Omissão e preconceito

MÁRIO SCHEFFER

A PARADA que reuniu mais de 3 milhões de pessoas na capital paulista e a conferência convocada pelo presidente da República deram visibilidade à promoção da cidadania e dos direitos humanos dos homossexuais.
Já na próxima semana, tem início o Congresso Brasileiro de Prevenção das DSTs e da Aids, momento oportuno para exigir reparações e para voltar a tocar em um tabu supostamente perpetuado como medida protetora.
É preciso afirmar que ainda hoje a epidemia da Aids atinge os homossexuais no Brasil.
Soma-se a isso a polêmica em torno da recente notícia de que arrefeceu em muitos países a ameaça da Aids entre os heterossexuais. Não é o caso do Brasil, mas, por aqui, é preciso tirar do armário a realidade enrustida.
Na história recente da Aids no país, as políticas governamentais e as parcerias entre os programas de combate à doença, ONGs e movimento homossexual têm ocupado um espaço ambíguo: contribuíram para avanços significativos contra a discriminação e a homofobia, mas não conseguiram impor como terreno permanente de intervenção de saúde pública a vulnerabilidade acrescida dos homossexuais à epidemia.
Diretamente afetados, já no final dos anos 1980 os homossexuais protagonizaram boas respostas.
Um primeiro movimento conjugou a mobilização comunitária e a adoção de práticas de sexo seguro, uma adaptação exemplar. Mas não são poucas as evidências internacionais de um reengajamento dos gays na sexualidade mais próxima aos períodos pré-epidemia. Verifica-se um crescente relaxamento dos comportamentos protegidos, ainda que agora seja amplo o conhecimento dessa população sobre o HIV e a Aids.

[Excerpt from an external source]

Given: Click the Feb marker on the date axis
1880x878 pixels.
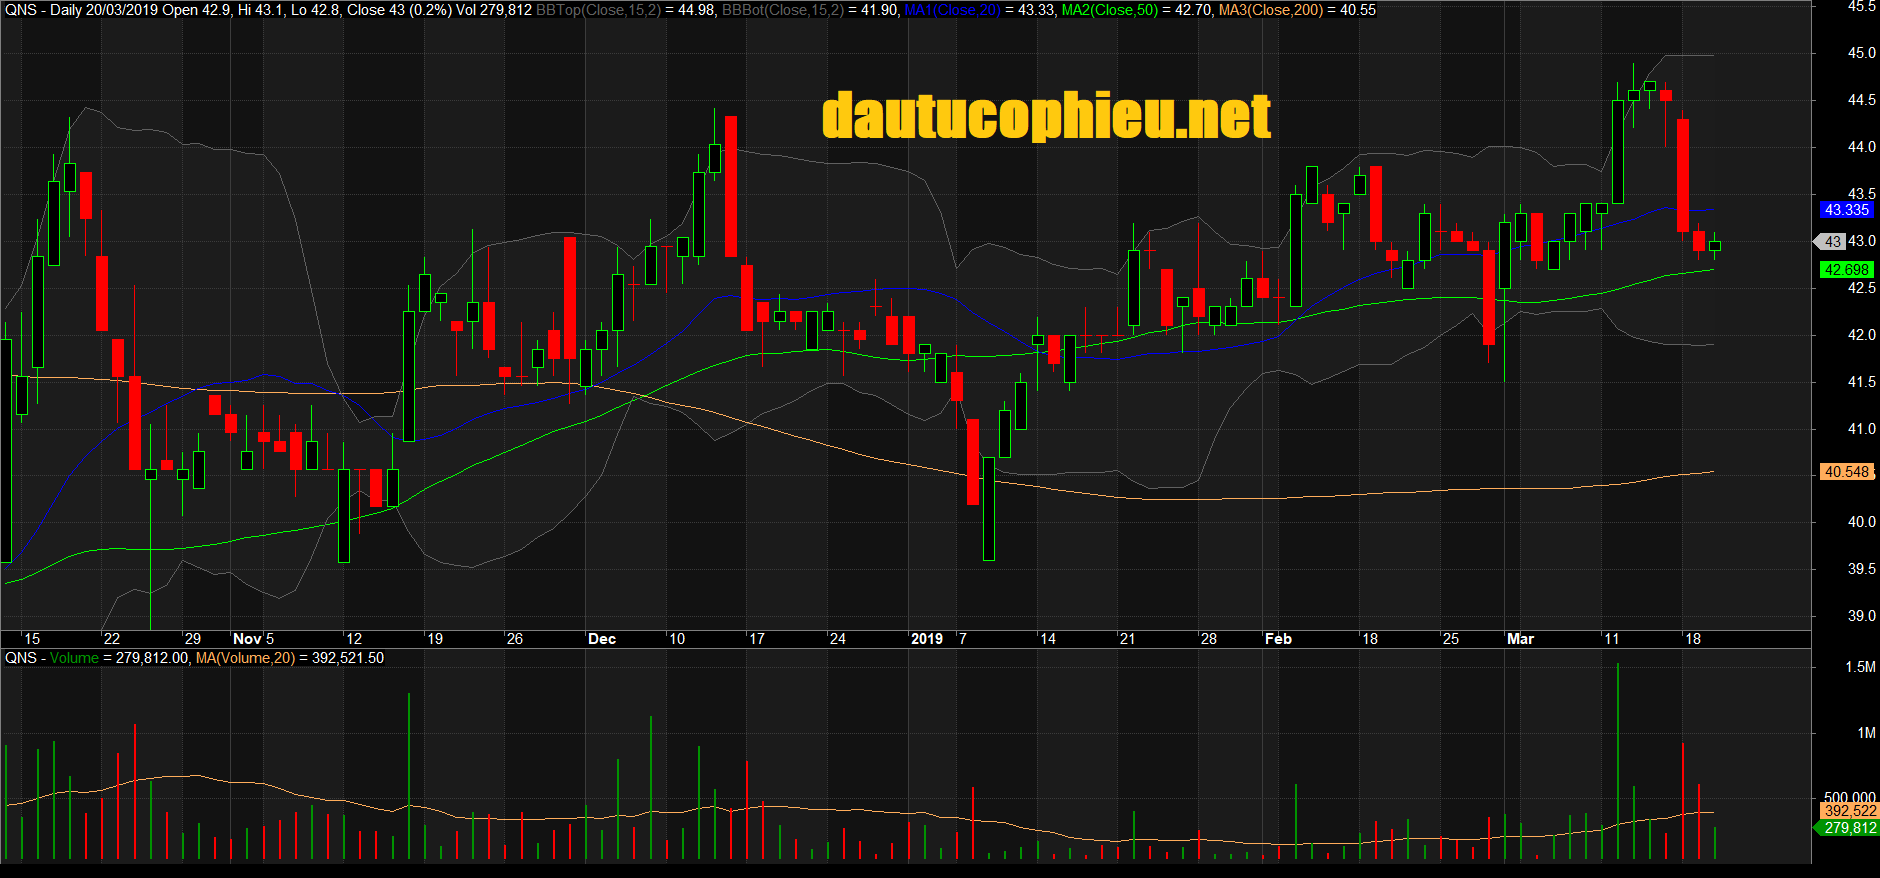Looking at the screenshot, I should [x=1278, y=639].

Os critérios de vigilância da Aids no Brasil a partir de pacientes notificados dão um retrato do passado e não medem a disseminação atual da epidemia entre os gays. O diagnóstico também é tardio -43% das pessoas com HIV chegam ao SUS já doentes ou imunologicamente debilitadas. E há, ainda, importante subnotificação dos casos de exposição homossexual.

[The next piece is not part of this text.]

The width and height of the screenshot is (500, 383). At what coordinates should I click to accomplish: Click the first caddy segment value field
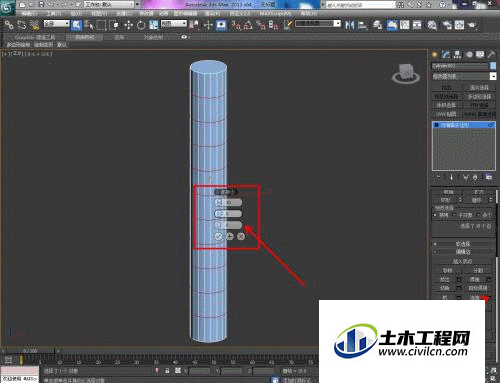tap(228, 202)
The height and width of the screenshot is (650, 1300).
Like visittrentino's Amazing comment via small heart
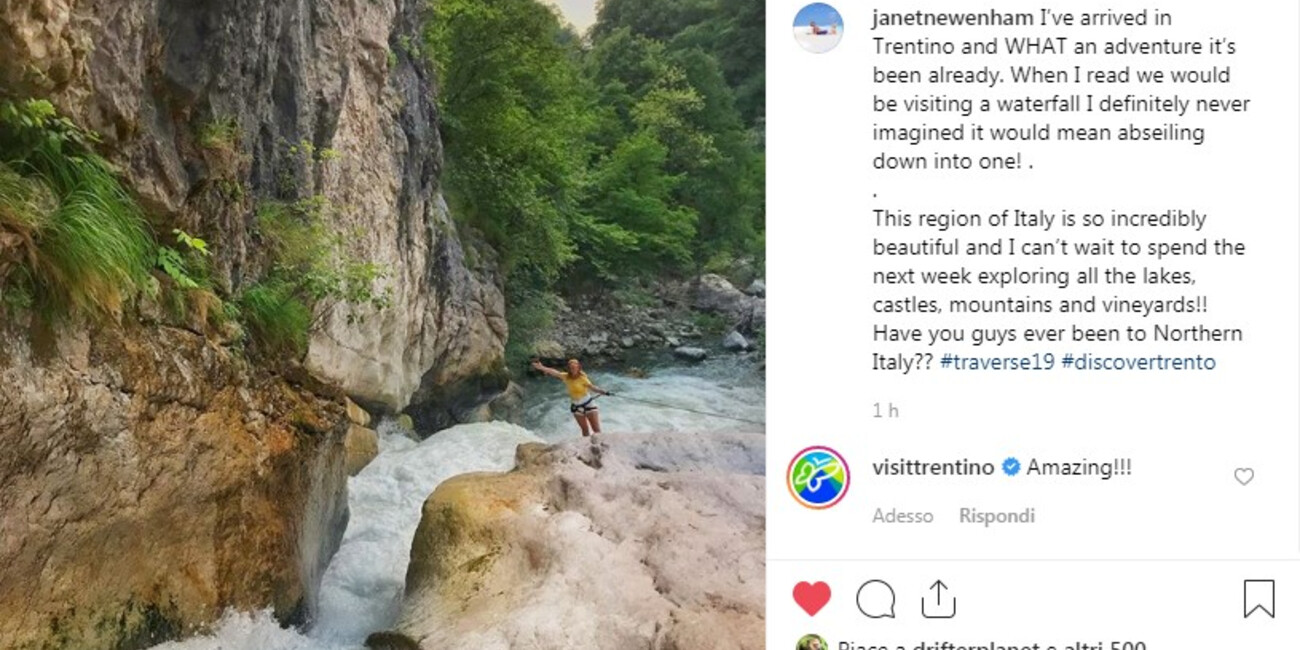pos(1244,478)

Mesmo assim, sabe-se que, de 1996 em diante, só faz crescer a Aids entre jovens homossexuais brasileiros. A taxa de incidência da Aids entre os gays é 11 vezes maior do que a da população heterossexual.
Foram corretas as respostas à "heterossexualização" da Aids no Brasil, sobretudo as estratégias para tentar conter seu grande avanço na população feminina. Mas, ao agirem sobre dados epidemiológicos absolutos, técnicos da saúde perderam o foco em grupos mais vulneráveis.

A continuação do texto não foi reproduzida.